Yes feature scaling depends on the kernel and in general it's a good idea. The kernel is effectively a distance and if different features vary on different scales then this can matter. For the RBF kernel, for instance, we have
$$
K(x, x') = \exp\left(-\gamma ||x-x'||^2\right)
$$
so if one dimension takes much larger values than others then it will dominate the kernel values and you'll lose some signal in other dimensions. This applies to the linear kernel too.
But this doesn't apply to all kernels, since some have scaling built in. For example, you could do something like the ARD kernel or Mahalanobis kernel with
$$
K(x, x') = \exp\left(-\gamma (x-x')^T\hat \Sigma^{-1}(x-x')\right)
$$
where $\hat \Sigma$ is the sample covariance matrix or maybe just the diagonal matrix of individual variances. As a function of $x$ and $x'$ this is still PD so it's a valid kernel.

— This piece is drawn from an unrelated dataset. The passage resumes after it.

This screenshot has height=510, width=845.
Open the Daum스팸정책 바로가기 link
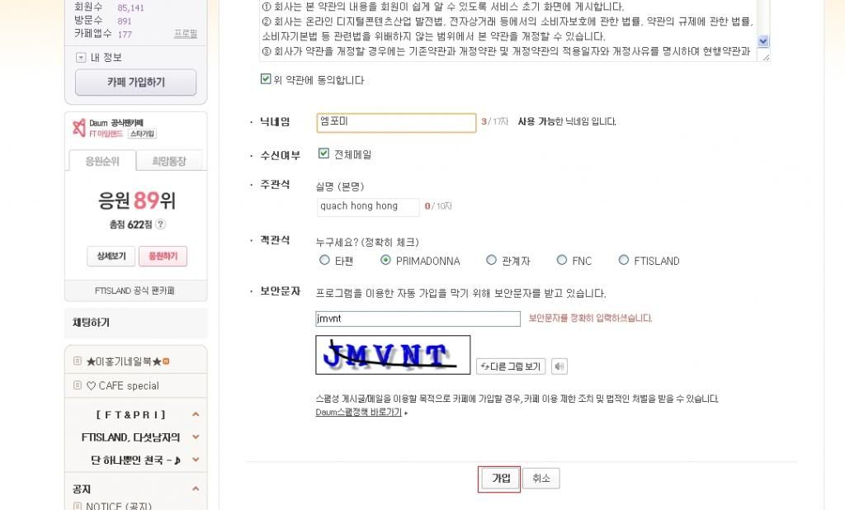359,413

As a general strategy for deciding if this is an issue for any particular kernel, just do what they did in the linked question and try it with data like $x=(1000,1,2,3)$, $x'=(500, .5, 3, 2)$ and see if the first dimension necessarily dominates.

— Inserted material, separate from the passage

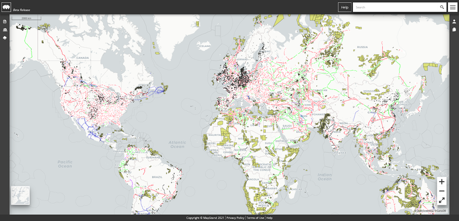Click the overview minimap thumbnail
459x221 pixels.
pyautogui.click(x=20, y=195)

Another way to try to assess a given kernel is to try to see if it inherits scale issues from subfunctions. For example, consider the polynomial kernel $K_{poly}(x,x') = (a+cx^Tx')^d$. We can write this as a function of the linear kernel $x^Tx'$, which we already know to be sensitive to scale, and the map $z \mapsto (a+cz)^d$ won't undo scale issues, so we can see that the polynomial kernel inherits these issues. We can do a similar analysis by writing the RBF kernel as a function of the scale-sensitive $||x-x'||^2$.

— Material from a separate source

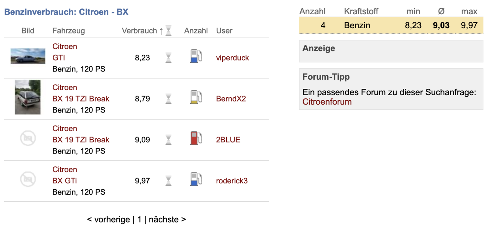The image size is (487, 239).
Task: Open the Citroen GTI car photo thumbnail
Action: [28, 56]
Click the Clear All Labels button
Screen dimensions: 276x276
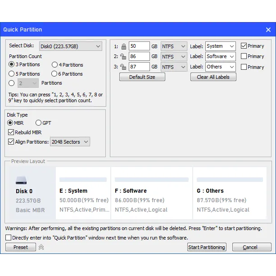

If we were to run a kernel ridge regression (or SVM or whatever) on these features using a polynomial kernel of degree 2, it is my understanding that this would be equivalent to mapping your 2 dimensions to a feature space of all pairwise products and squares between the two dimensions, along with appropriate coefficients, and then performing linear regression in that space.
That's correct. A kernel method is equivalent to the corresponding linear method operating on the feature space defined by the kernel function. In the case of the polynomial kernel with degree 2, the features consist of squared, linear, interaction, and constant terms. See this wikipedia page for details. Performing kernel ridge regression would be equivalent to performing ordinary (linear) ridge regression on these terms.
My confusion lies in the fact that the feature mapping that the literature says to use is some fixed mapping x1,x2 -> 1 + x1^2 + x2^2 + sqrt(2) * x1x2, so the relative weights for each of those terms is fixed. However, if we were to run a linear regression based on those features, our model is free to learn any relative weighting that's optimal.
There are multiple mappings involved, and it sounds like you might be confusing some with each other. First, let's forget about kernels. Say we want to learn a nonlinear function from an input space to an output space (e.g. the real numbers for a regression problem). One way to solve this problem would be to first map the inputs into some feature space using a fixed nonlinear function $\Phi$ (called the feature space mapping). Given an input, it outputs a vector of features. Next, we learn a linear function from feature space to output space (e.g. using linear regression). We now have a way to map inputs nonlinearly to outputs. For example, in a regression problem, this function would look like $f(x) = \beta \cdot \Phi(x) + c$ (where $\beta$ is a weight vector containing a coefficient for each feature and $c$ is a constant).
Now, say we define a function $k$ (called the kernel function) that takes two elements of input space and returns their dot product in feature space. That is: $k(x,x') = \Phi(x) \cdot \Phi(x')$. It turns out that a linear model can be expressed using dot products. And, using this fact, it's possible to implicitly compute (and learn) the same mapping from inputs to outputs using only the inputs and the kernel function. This is called the kernel trick. In this case, it's not necessary to explicitly construct the feature space representations, or to deal with coefficients of a linear model in feature space. For example, in a regression problem, the function would look like:
$$f(x) = \sum_{i=1}^n \alpha_i k(x, x_i) + c$$
where $\{(x_i, y_i)\}$ are the training inputs/outputs used to fit the model and $\{\alpha_i\}$ are coefficients that must be learned. The reason to use the kernel trick is that it can be more computationally efficient than operating explicitly in feature space in some circumstances.
It sounds like you might have confused the kernel function (which is fixed) with the linear function from feature space to outputs (which is learned implicitly when using the kernel trick).
Best Answer
The kernel matrix is $m\times m$ if you have $m$ training examples because it's the dot product matrix in the transformed space. But, weight vector has nothing to do with $m$ and its dimension is the original feature dimension (+1 if you embed the bias term inside the weights) when the kernel is linear. When it's not, you don't calculate the weights since you may not know the explicit transformation. The kernel is directly used in the task, e.g. an explicit formulation for binary classification.